In [None]:
import numpy as np
import pandas as pd
import os
import seaborn as sns
import matplotlib.pyplot as plt
import warnings
warnings.filterwarnings('ignore')

from sklearn.model_selection import StratifiedKFold
import lightgbm as lgb

from tqdm import tqdm
from PIL import Image

from sklearn.metrics import accuracy_score

In [None]:
ROOT_DIR='../input/happy-whale-and-dolphin'
TRAIN_DIR='../input/happy-whale-and-dolphin/train_images'
TEST_DIR='../input/happy-whale-and-dolphin/test_images'

In [None]:
def get_train_file_path(image_id):
    return f'{TRAIN_DIR}/{image_id}'
def get_test_file_path(image_id):
    return f'{TEST_DIR}/{image_id}'

In [None]:
train_df=pd.read_csv(os.path.join(ROOT_DIR,'train.csv'))
#test_df=pd.read_csv(os.path.join(ROOT_DIR,'sample_submission.csv'))

train_df

In [None]:
train_df['image_path']=train_df['image'].apply(lambda x:get_train_file_path(x))
#test_df['image_path']=test_df['image'].apply(lambda x:get_test_file_path(x))

train_df

# Image size

In [None]:
def create_shape_feature(df):
    width_height_list = []
    file_size_list = []
    for path_ in tqdm(df['image_path']):
        width_height_list.append(Image.open(path_).size)
        file_size_list.append(os.path.getsize(path_))
    df['width_height'] = width_height_list
    #print(width_height_list)
    df['file_size'] = file_size_list
    df['width'] = df['width_height'].apply(lambda x: x[0])
    df['height'] = df['width_height'].apply(lambda x: x[1])
    return df

In [None]:
train_df = create_shape_feature(train_df)
#test_df = create_shape_feature(test_df)

train_df

In [None]:
train_df['area'] = train_df['width'] * train_df['height']
train_df['size_per_ pixel'] = train_df['file_size'] / train_df['area']
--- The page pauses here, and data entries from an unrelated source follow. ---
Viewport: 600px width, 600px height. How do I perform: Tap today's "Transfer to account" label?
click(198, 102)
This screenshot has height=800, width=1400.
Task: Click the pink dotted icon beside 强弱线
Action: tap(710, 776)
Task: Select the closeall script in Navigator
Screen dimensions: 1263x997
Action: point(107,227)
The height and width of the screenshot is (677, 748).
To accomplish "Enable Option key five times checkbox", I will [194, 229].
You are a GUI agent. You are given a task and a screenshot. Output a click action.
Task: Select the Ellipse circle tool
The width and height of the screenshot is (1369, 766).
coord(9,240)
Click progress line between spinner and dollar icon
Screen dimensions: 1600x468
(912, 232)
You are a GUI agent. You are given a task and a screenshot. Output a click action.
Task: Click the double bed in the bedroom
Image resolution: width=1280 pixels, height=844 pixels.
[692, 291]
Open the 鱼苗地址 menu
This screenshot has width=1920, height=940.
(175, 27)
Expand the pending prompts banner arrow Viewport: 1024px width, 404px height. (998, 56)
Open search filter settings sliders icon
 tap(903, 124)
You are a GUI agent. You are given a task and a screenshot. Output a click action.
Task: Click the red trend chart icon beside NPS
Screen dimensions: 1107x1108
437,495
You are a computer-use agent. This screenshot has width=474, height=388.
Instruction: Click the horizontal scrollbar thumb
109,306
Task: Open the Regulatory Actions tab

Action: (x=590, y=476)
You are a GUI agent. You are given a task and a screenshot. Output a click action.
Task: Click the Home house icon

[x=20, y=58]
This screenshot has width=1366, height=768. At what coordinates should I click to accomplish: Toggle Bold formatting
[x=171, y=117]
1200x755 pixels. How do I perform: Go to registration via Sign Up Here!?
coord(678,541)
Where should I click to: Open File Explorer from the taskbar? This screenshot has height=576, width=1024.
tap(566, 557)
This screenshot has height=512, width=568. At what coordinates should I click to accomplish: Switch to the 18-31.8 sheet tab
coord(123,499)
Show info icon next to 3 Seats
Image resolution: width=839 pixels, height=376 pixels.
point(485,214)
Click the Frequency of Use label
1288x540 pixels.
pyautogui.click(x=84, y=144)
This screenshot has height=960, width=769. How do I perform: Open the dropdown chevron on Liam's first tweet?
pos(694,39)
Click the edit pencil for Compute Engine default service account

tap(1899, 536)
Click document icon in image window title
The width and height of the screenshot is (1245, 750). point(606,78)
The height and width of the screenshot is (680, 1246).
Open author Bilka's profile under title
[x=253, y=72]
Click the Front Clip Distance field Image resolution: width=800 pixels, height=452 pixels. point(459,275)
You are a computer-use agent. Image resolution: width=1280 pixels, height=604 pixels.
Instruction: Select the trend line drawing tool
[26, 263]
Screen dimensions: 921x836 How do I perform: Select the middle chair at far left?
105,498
#test_df['area'] = test_df['width'] * test_df['height']
#test_df['size_per_ pixel'] = test_df['file_size'] / test_df['area']

train_df

# label encoding

In [None]:
from sklearn.preprocessing import LabelEncoder

le = LabelEncoder()
train_df['species_label']=le.fit_transform(train_df['species'])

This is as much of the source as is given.